### What you need to do
Count how many lines in the items below contain the word "Task", and reply with only that number.

### Supplied data
%%

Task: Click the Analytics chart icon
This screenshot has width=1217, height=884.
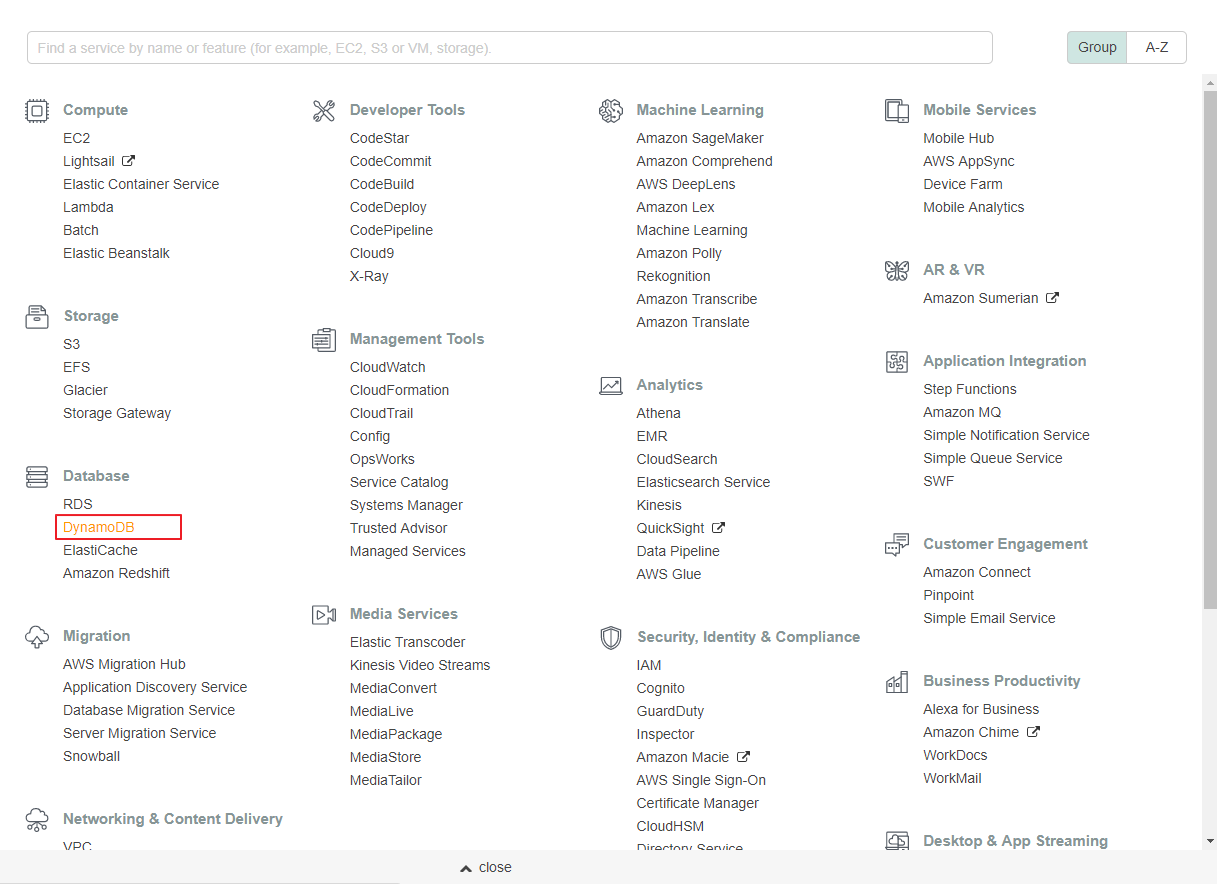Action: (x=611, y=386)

%%
%%

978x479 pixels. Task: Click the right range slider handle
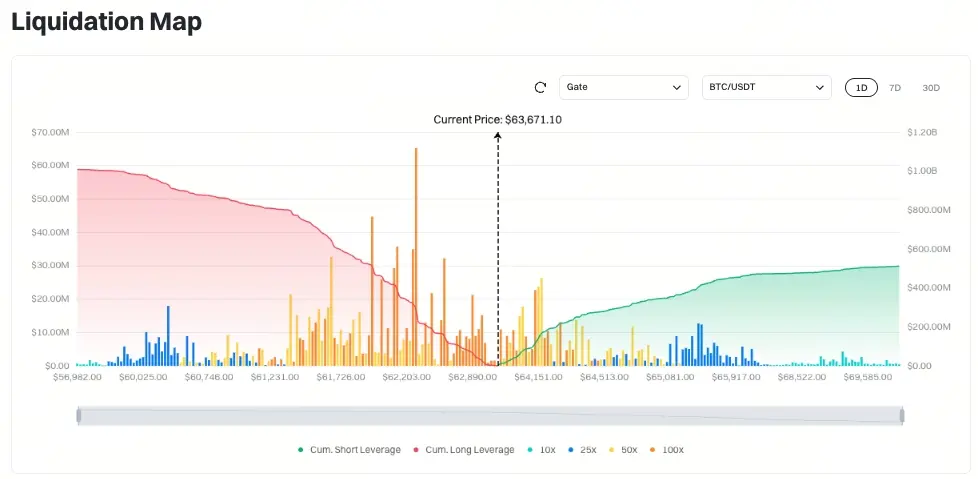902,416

%%
%%

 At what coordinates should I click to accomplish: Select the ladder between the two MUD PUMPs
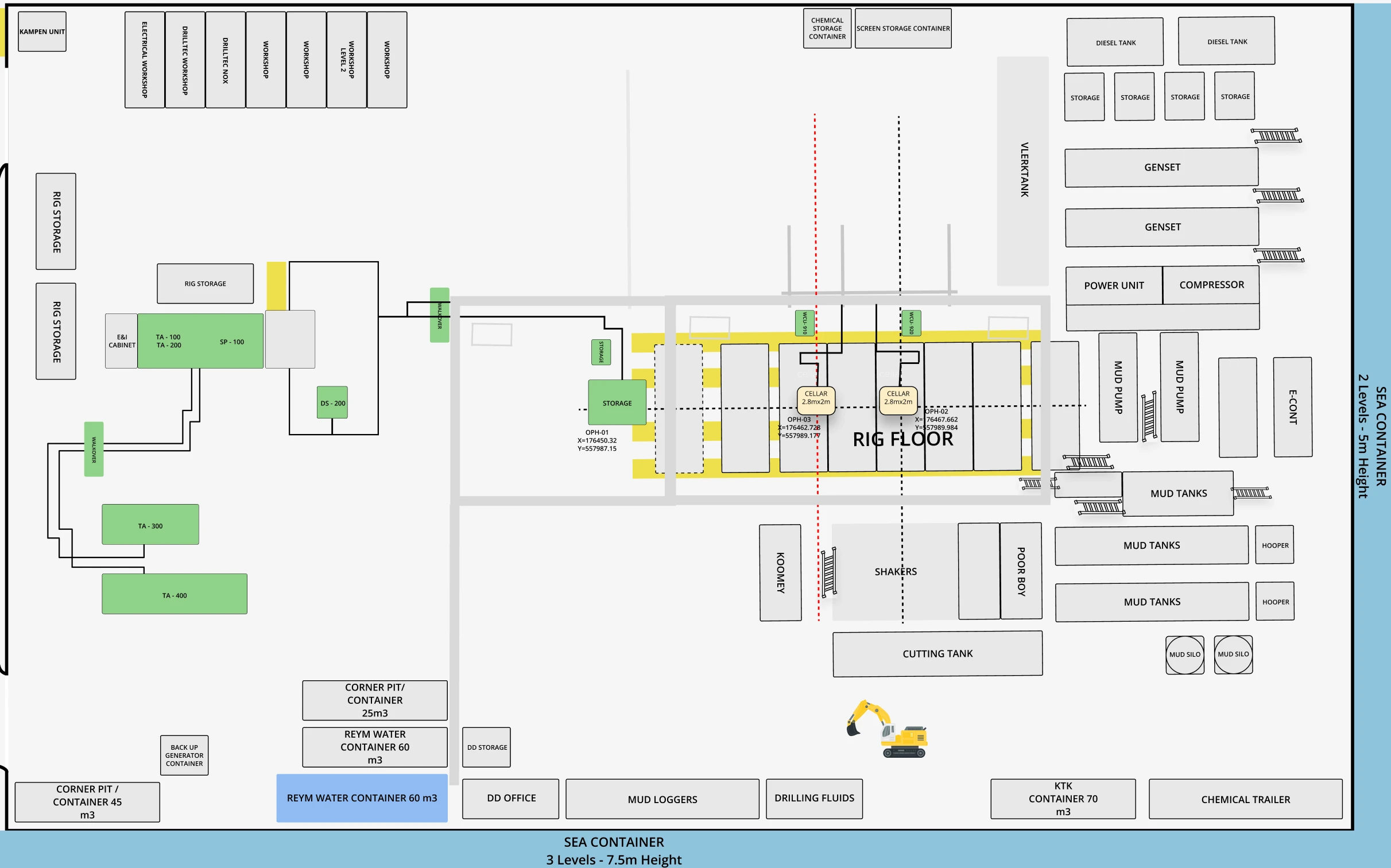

%%

### Reply
2